Doug Hoffman: Requiem For The Electric Vehicle

Doug Hoffman: Requiem For The Electric Vehicle

http://www.thegwpf.org/doug-hoffman-requiem-electric-vehicle/

This must be the season to bash electric automobiles. Even the staid IEEE  Spectrum  featured an article questioning the ecological soundness of electric vehicles on its cover. But aren’t electrics and hybrids supposed to be the way to a green future? Think again.
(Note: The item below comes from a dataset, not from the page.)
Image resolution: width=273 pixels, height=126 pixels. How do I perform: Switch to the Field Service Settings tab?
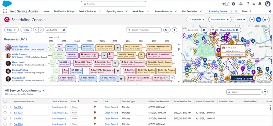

Photo-illustration: Smalldog Imageworks; Photos: car, Transtock/Corbis; coal: Nolimitpictures/iStockphoto
Environmentalists’ love affair with electric vehicles (EVs) seems to be over. “If you are thinking of buying an electric car for the sake of the environment, you may want to think longer.,” says Bill Sweet of IEEE’s EnergyWise. “You’re not doing the planet as much of a favor as you might think.” Does this make all those Prius drivers officially posers? Or were they all just duped by a passing green fad, which, like all green fads, was based on faulty reasoning and the triumph of emotion over reality?
Writing in the June edition of IEEE Spectrum, Ozzie Zehner has announced his change of heart regarding electric/hybrid vehicles. In “Unclean at Any Speed,” he declares that electric cars don’t solve the automobile’s environmental problems. Admitting that his is an unpopular stance, the author nonetheless states his falling from the faith:
The idea of electrifying automobiles to get around their environmental shortcomings isn’t new. Twenty years ago, I myself built a hybrid electric car that could be plugged in or run on natural gas. It wasn’t very fast, and I’m pretty sure it wasn’t safe. But I was convinced that cars like mine would help reduce both pollution and fossil-fuel dependence. I was wrong.
How awkward, to decry the auto electric just as Obama is planning to shower more public monies on green industries, including those who make electric cars. How are Hollywood stars and entertainers supposed to prove their green cred while driving to the airport to board their private jets? This must not have been an easy position to take for a dedicated green, but then there are a number of other individuals and organizations who have come to question the greenness of electric vehicles. As Zehner explains in the article:

As with most anything else, the answer depends on whom you ask. Dozens of think tanks and scientific organizations have ventured conclusions about the environmental friendliness of electric vehicles. Most are supportive, but a few are critical. For instance, Richard Pike of the Royal Society of Chemistry provocatively determined that electric cars, if widely adopted, stood to lower Britain’s carbon dioxide emissions by just 2 percent, given the U.K.’s electricity sources. Last year, a U.S. Congressional Budget Office study found that electric car subsidies “will result in little or no reduction in the total gasoline use and greenhouse-gas emissions of the nation’s vehicle fleet over the next several years.”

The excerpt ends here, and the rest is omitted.